Sebagai komponen sistem pendidikan, bimbingan dan konseling memfasilitasi perkembangan peserta didik/konseli untuk mencapai kemandirian, dalam wujud kemampuan memahami diri dan lingkungan, menerima diri, mengarahkan diri, dan mengambil keputusan, serta merealisasikan diri secara bertanggung jawab, sehingga tercapai kehidupan yang damai, berkembang, maju, sejahtera, bahagian dunia akherat. Pemetaan layanan bimbingan dan konseling pada satuan pendidikan seperti tertera pada gambar 1, menampilkan dengan jelas kesejajaran antara posisi layanan bimbingan dan konseling dengan layanan manajemen dan kepemimpinan, serta layanan pembelajaran mata pelajaran. Artinya, bimbingan dan konseling tidak bersifat suplementer, tetapi komplementer saling mengisi di antara peran pendidik pada satuan pendidikan.
Bimbingan dan konseling pada satuan pendidikan (SD, SMP, SMA, SMK) diselenggarakan untuk membantu peserta didik dalam mencapai tugas-tugas perkembangannya. Tugas perkembangan ini diantaranya meliputi: mencapai hubungan persahabatan yang matang, mencapai peran sosial sesuai jenis kelaminnya, menerima kondisi fisiknya dan menggunakannya secara efektif, mencapai kebebasan emosional dari orangtua dan orang dewasa lainnya, menyiapkan diri untuk hidup berumahtangga, menyiapkan diri untuk karirnya, mencapai seperangkat nilai dan sistem etika yang membimbing tingkahlakunya, dan mencapai tingkahlaku yang dapat dipertanggungjawabkan secara sosial.
Pada penyelenggaraan pendidikan di Sekolah Dasar, guru bimbingan dan konseling atau konselor berperan membantu tercapainya perkembangan pribadi, sosial, belajar, dan karir peserta didik. Pada satuan pendidikan ini, guru bimbingan dan konseling atau konselor menjalankan semua fungsi bimbingan dan konseling, yaitu fungsi pemahaman, fasilitasi, penyesuaian, penyaluran, adaptasi, pencegahan, perbaikan, advokasi, pengembangan, dan pemeliharaan. Meskipun guru bimbingan dan konseling atau konselor memegang peranan kunci dalam sistem bimbingan dan konseling di sekolah, dukungan dari kepala sekolah sangat dibutuhkan.
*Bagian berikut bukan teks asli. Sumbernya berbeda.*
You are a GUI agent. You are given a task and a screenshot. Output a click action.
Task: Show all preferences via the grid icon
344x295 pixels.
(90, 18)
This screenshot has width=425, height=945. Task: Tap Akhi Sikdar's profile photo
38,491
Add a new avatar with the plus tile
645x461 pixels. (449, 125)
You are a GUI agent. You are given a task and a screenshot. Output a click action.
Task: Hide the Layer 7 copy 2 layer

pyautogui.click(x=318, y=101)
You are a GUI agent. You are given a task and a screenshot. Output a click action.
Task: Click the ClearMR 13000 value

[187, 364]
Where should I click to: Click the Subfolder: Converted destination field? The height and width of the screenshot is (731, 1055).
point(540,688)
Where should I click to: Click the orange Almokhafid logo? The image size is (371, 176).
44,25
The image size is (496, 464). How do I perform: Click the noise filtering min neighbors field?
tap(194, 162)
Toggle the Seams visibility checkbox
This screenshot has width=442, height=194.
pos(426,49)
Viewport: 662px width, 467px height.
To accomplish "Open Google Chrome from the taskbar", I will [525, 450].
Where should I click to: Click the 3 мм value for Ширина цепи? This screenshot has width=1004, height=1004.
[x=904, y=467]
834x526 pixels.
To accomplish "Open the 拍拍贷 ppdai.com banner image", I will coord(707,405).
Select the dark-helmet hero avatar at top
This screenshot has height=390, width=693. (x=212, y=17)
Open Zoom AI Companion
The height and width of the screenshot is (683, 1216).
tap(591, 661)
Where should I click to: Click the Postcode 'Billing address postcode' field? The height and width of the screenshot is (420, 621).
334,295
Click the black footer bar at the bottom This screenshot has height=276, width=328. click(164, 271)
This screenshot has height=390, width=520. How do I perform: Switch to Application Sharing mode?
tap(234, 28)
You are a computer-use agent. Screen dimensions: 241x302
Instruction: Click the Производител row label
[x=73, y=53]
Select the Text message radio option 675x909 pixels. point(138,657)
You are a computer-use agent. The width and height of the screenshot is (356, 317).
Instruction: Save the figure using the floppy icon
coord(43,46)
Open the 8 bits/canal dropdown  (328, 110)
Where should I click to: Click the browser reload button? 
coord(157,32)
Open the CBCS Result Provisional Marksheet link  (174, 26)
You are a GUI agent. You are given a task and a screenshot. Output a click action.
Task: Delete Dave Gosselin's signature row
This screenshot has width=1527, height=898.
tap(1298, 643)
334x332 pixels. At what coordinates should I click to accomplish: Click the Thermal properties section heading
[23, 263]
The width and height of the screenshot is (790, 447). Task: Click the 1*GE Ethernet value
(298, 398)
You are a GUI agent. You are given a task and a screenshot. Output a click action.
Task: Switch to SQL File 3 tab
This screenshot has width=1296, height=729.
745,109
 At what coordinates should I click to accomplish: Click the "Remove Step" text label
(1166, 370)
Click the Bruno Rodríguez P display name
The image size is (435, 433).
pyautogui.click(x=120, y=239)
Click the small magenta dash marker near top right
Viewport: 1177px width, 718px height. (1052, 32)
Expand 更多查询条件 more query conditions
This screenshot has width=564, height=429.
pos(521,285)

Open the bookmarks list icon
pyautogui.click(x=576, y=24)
Sebagai penanggung jawab pendidikan di sekolah, kepala sekolah bertanggung jawab terselenggarakannya layanan bimbingan dan konseling. Selain itu, guru bimbingan dan konseling atau konselor sekolah harus berkolaborasi dengan pemangku kepentingan lain seperti guru kelas, guru mata pelajaran, wali kelas, komite sekolah, orang tua peserta didik, dan pihak-pihak lain yang relevan.
Layanan bimbingan dan konseling di sekolah diatur dalam Peraturan Menteri Pendidikan dan Kebudayaan nomor 111 tahun 2014 tentang Bimbingan dan Konseling pada Pendidikan Dasar dan Pendidikan Menengah beserta lampirannya. Pasal 12 ayat 2 dan 3 Permendikbud tersebut disebutkan bahwa perlu disusun panduan operasional yang dalam hal ini pada satuan pendidikan Sekolah Dasar. Penyiapan panduan penyelenggaraan bimbingan dan konseling di Sekolah Dasar merupakan kebutuhan yang harus dipenuhi, sehingga kepala sekolah, guru bimbingan konseling atau konselor, guru kelas dan guru mata pelajaran memiliki arah yang jelas dalam menyelenggarakan layanan bimbingan dan konseling di Sekolah Dasar.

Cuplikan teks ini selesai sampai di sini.